**Work task:**
Would you transcribe each entry exactly as it stands, omitting the pictures?

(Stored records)
#####
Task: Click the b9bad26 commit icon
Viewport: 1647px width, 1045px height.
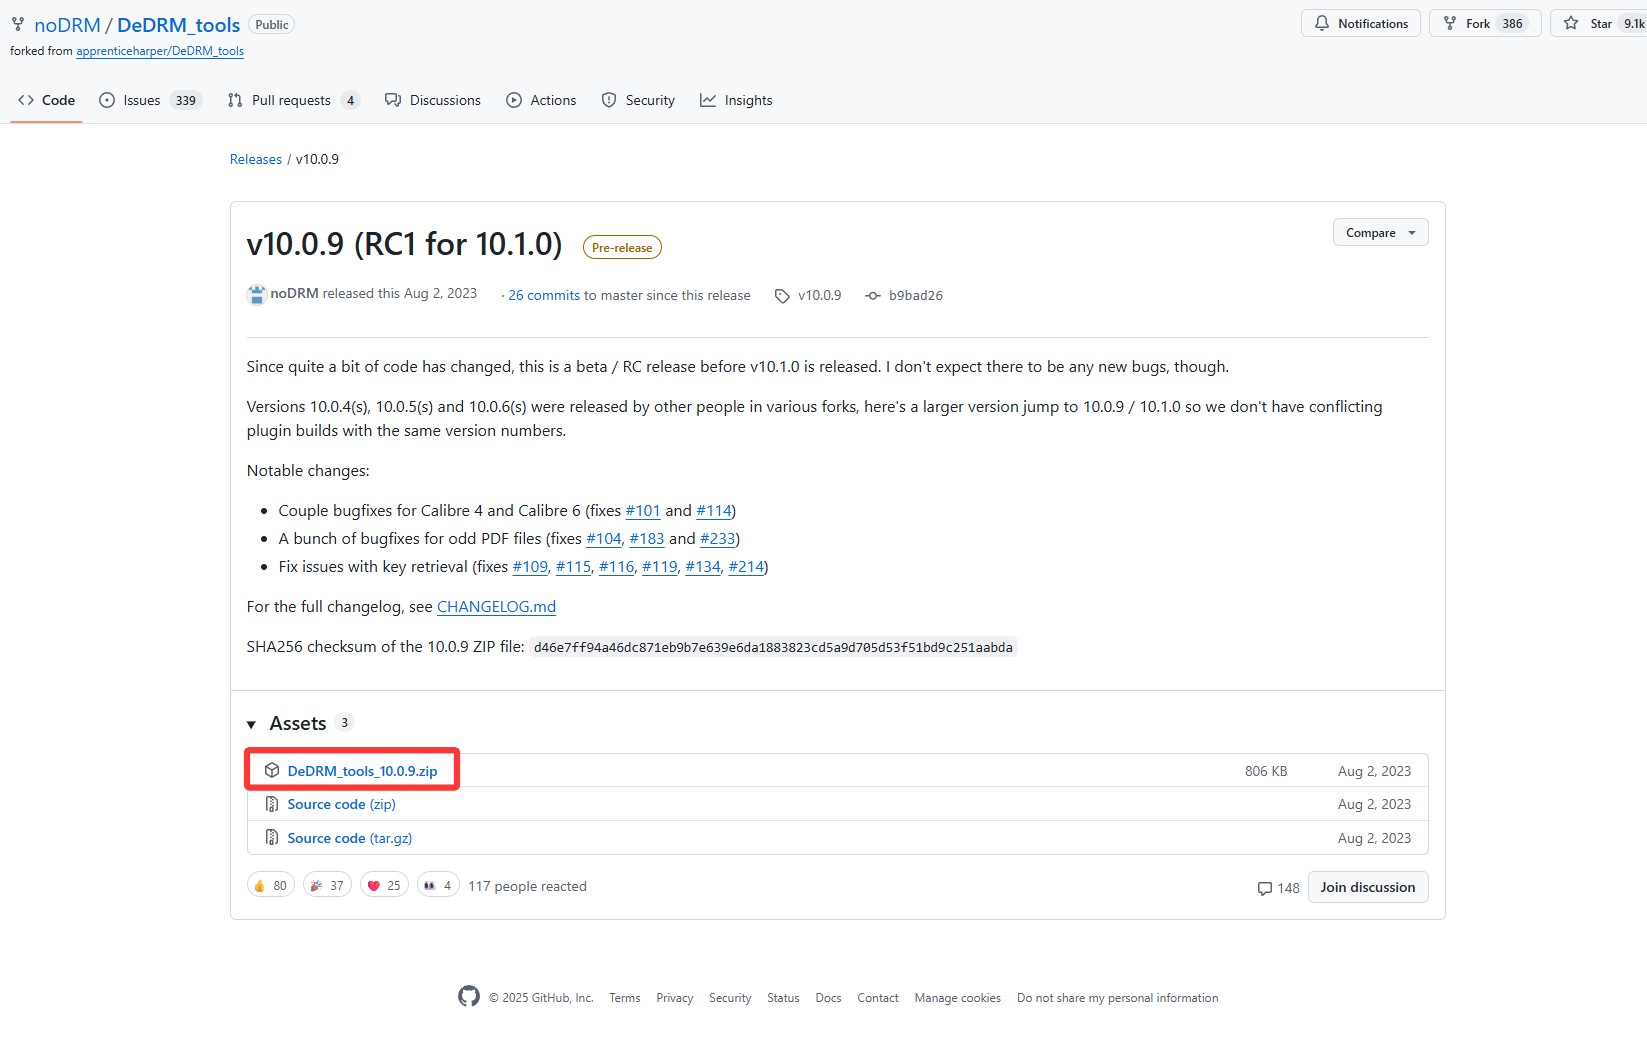Action: coord(873,296)
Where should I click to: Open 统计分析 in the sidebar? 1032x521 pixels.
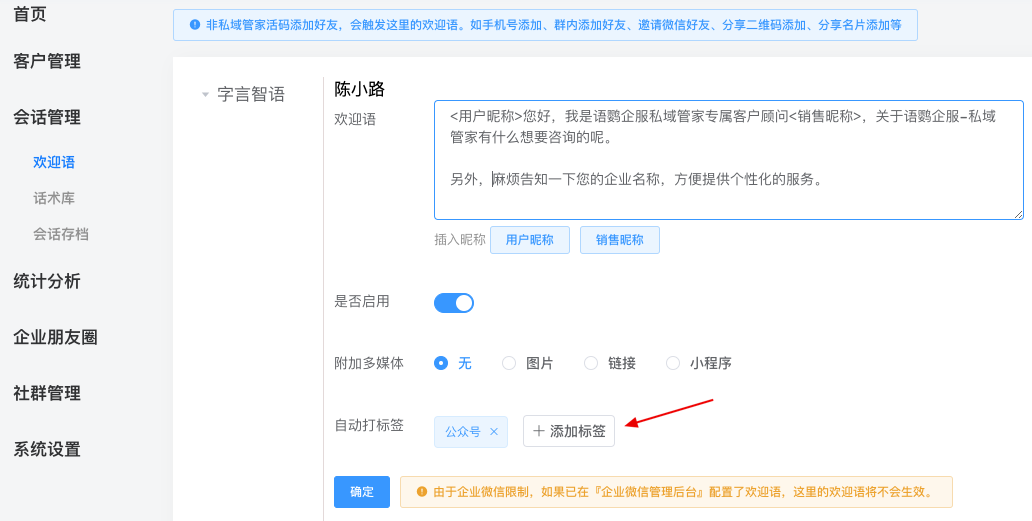coord(47,281)
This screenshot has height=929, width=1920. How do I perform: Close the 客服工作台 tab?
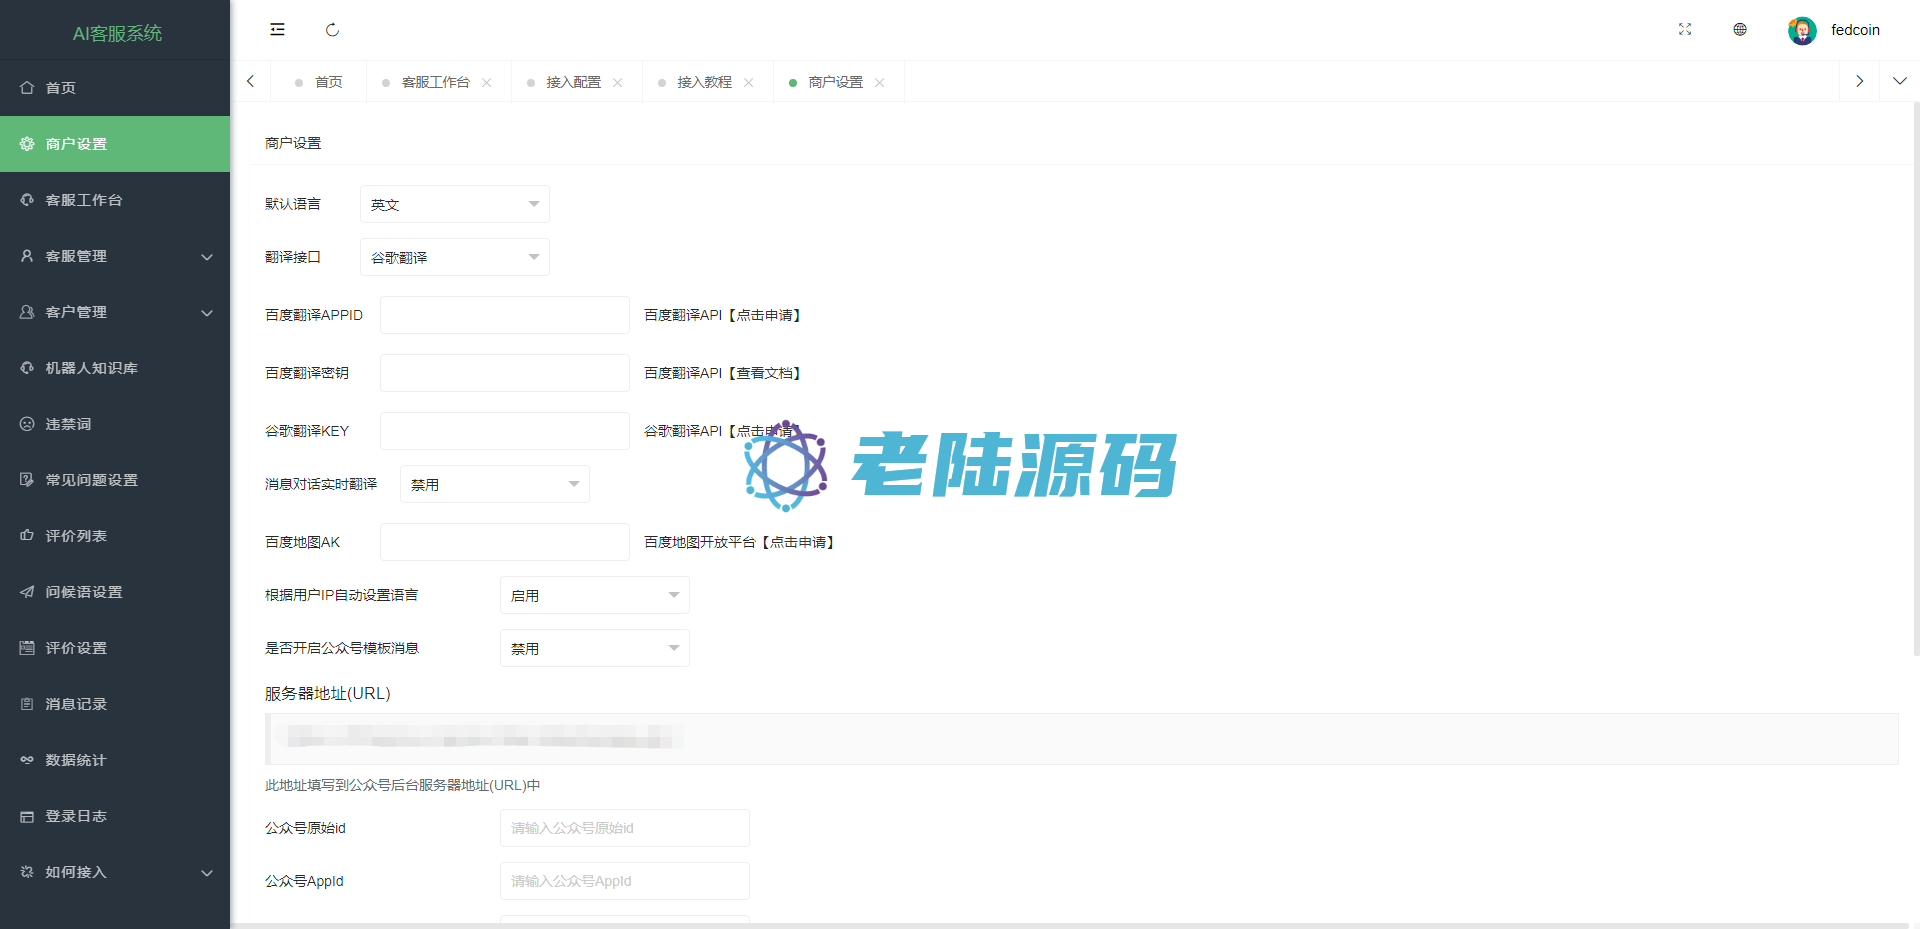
#####
**Solved problem:**
Task: Click the b9bad26 commit icon
Viewport: 1647px width, 1045px height.
Action: coord(873,296)
Where should I click to: Open 统计分析 in the sidebar? 1032x521 pixels.
coord(47,281)
This screenshot has height=929, width=1920. How do I perform: Close the 客服工作台 tab?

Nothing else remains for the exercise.